Recorded data:
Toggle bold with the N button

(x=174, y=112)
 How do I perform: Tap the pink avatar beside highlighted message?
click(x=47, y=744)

--

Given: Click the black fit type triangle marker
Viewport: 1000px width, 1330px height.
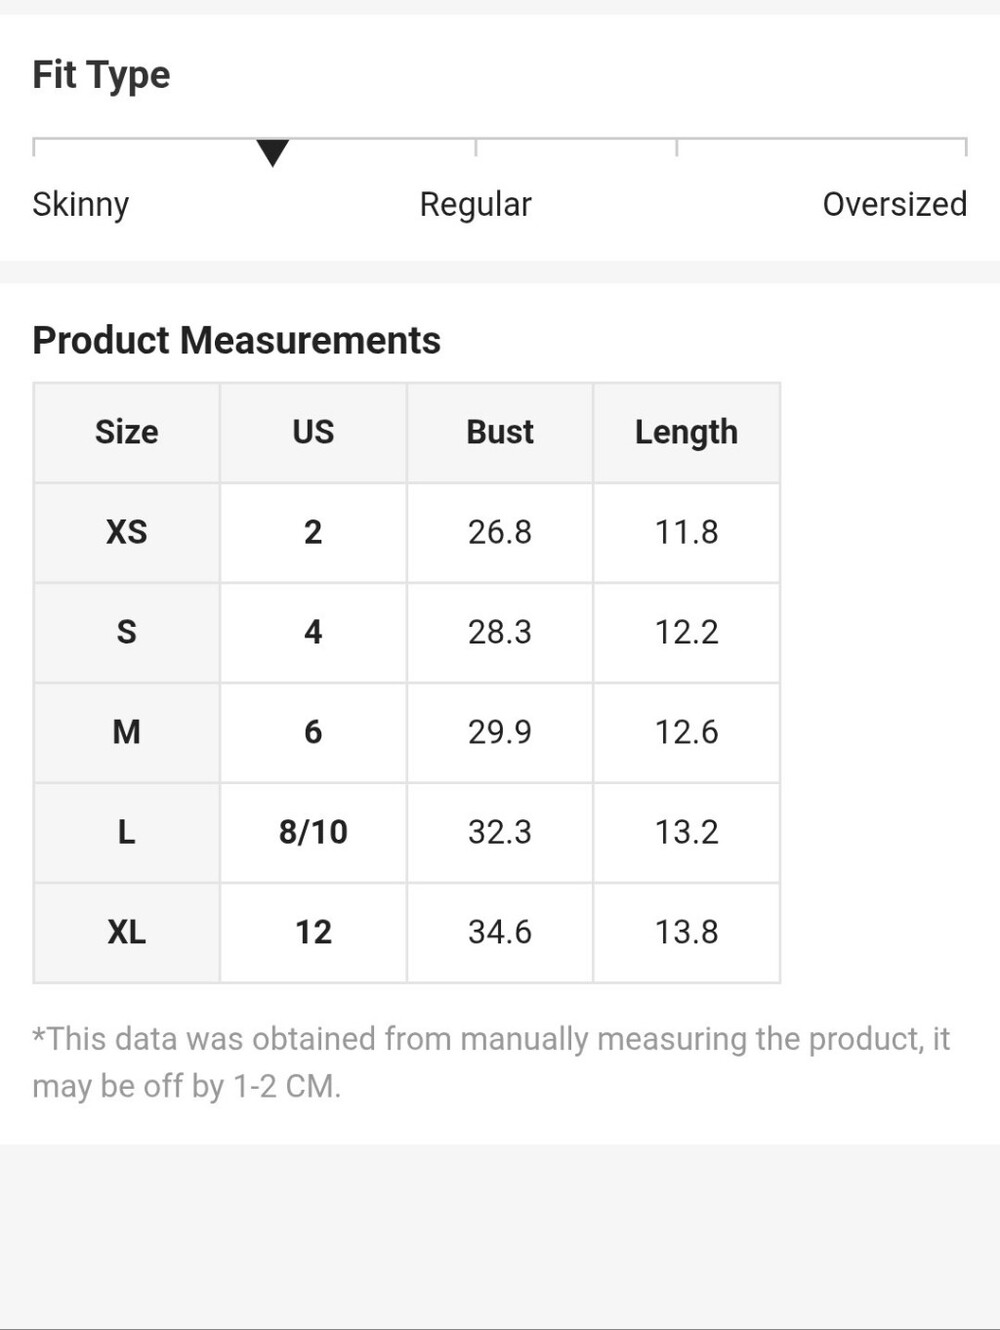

Given instruction: Reproduce the items from the line with "Toggle bold with the N button" up to and including the line with "click(x=47, y=744)", requests included, multiplying each coordinate in the answers by 0.65 and rounding to the nearest whole number, with halves rounded up. Return only those lines.

Response for this exercise:
Toggle bold with the N button

(x=113, y=73)
 How do I perform: Tap the pink avatar beside highlighted message?
click(x=31, y=484)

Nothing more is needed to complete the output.